[Collected data]
▽
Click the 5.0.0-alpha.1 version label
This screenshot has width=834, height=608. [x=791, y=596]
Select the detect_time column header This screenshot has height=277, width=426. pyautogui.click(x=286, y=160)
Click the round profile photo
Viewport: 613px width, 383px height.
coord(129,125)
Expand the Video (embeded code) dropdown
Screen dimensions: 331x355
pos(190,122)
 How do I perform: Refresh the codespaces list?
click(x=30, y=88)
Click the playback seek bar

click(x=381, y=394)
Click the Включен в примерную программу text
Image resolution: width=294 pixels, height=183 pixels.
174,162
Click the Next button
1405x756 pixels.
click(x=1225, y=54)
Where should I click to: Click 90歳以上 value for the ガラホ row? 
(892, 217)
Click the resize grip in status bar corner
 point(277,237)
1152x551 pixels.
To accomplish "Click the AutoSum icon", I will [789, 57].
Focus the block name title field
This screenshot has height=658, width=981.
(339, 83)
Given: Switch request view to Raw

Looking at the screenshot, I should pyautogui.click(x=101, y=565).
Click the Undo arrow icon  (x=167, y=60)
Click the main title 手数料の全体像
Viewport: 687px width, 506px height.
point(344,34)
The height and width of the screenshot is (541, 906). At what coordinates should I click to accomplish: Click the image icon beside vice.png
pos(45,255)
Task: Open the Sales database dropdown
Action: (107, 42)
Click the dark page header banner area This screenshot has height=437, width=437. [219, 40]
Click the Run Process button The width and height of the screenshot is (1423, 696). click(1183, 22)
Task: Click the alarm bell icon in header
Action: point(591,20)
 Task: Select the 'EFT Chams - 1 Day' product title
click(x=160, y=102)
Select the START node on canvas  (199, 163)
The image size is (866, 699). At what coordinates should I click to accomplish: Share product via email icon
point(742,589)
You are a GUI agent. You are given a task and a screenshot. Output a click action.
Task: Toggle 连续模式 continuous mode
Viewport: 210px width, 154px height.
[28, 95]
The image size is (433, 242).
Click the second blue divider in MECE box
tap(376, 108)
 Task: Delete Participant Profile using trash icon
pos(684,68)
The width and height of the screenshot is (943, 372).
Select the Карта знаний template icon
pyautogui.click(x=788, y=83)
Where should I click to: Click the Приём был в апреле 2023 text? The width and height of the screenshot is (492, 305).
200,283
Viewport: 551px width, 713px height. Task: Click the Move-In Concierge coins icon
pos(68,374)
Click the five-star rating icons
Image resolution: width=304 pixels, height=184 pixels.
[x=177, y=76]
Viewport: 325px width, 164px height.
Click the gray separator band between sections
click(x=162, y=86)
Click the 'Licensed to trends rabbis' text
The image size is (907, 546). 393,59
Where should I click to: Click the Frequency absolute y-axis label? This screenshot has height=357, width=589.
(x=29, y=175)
△
Your assignment: Nothing but an exact transcription of the records is expected.

Result of this exercise:
Click the 5.0.0-alpha.1 version label
This screenshot has width=834, height=608. [x=791, y=596]
Select the detect_time column header This screenshot has height=277, width=426. pyautogui.click(x=286, y=160)
Click the round profile photo
Viewport: 613px width, 383px height.
coord(129,125)
Expand the Video (embeded code) dropdown
Screen dimensions: 331x355
pos(190,122)
 How do I perform: Refresh the codespaces list?
click(x=30, y=88)
Click the playback seek bar

click(x=381, y=394)
Click the Включен в примерную программу text
Image resolution: width=294 pixels, height=183 pixels.
174,162
Click the Next button
1405x756 pixels.
click(x=1225, y=54)
Where should I click to: Click 90歳以上 value for the ガラホ row? 
(892, 217)
Click the resize grip in status bar corner
 point(277,237)
1152x551 pixels.
To accomplish "Click the AutoSum icon", I will [789, 57].
Focus the block name title field
This screenshot has height=658, width=981.
(339, 83)
Given: Switch request view to Raw

Looking at the screenshot, I should pyautogui.click(x=101, y=565).
Click the Undo arrow icon  (x=167, y=60)
Click the main title 手数料の全体像
Viewport: 687px width, 506px height.
point(344,34)
The height and width of the screenshot is (541, 906). At what coordinates should I click to accomplish: Click the image icon beside vice.png
pos(45,255)
Task: Open the Sales database dropdown
Action: (107, 42)
Click the dark page header banner area This screenshot has height=437, width=437. [219, 40]
Click the Run Process button The width and height of the screenshot is (1423, 696). click(1183, 22)
Task: Click the alarm bell icon in header
Action: point(591,20)
 Task: Select the 'EFT Chams - 1 Day' product title
click(x=160, y=102)
Select the START node on canvas  (199, 163)
The image size is (866, 699). At what coordinates should I click to accomplish: Share product via email icon
point(742,589)
You are a GUI agent. You are given a task and a screenshot. Output a click action.
Task: Toggle 连续模式 continuous mode
Viewport: 210px width, 154px height.
[28, 95]
The image size is (433, 242).
Click the second blue divider in MECE box
tap(376, 108)
 Task: Delete Participant Profile using trash icon
pos(684,68)
The width and height of the screenshot is (943, 372).
Select the Карта знаний template icon
pyautogui.click(x=788, y=83)
Where should I click to: Click the Приём был в апреле 2023 text? The width and height of the screenshot is (492, 305).
200,283
Viewport: 551px width, 713px height. Task: Click the Move-In Concierge coins icon
pos(68,374)
Click the five-star rating icons
Image resolution: width=304 pixels, height=184 pixels.
[x=177, y=76]
Viewport: 325px width, 164px height.
Click the gray separator band between sections
click(x=162, y=86)
Click the 'Licensed to trends rabbis' text
The image size is (907, 546). 393,59
Where should I click to: Click the Frequency absolute y-axis label? This screenshot has height=357, width=589.
(x=29, y=175)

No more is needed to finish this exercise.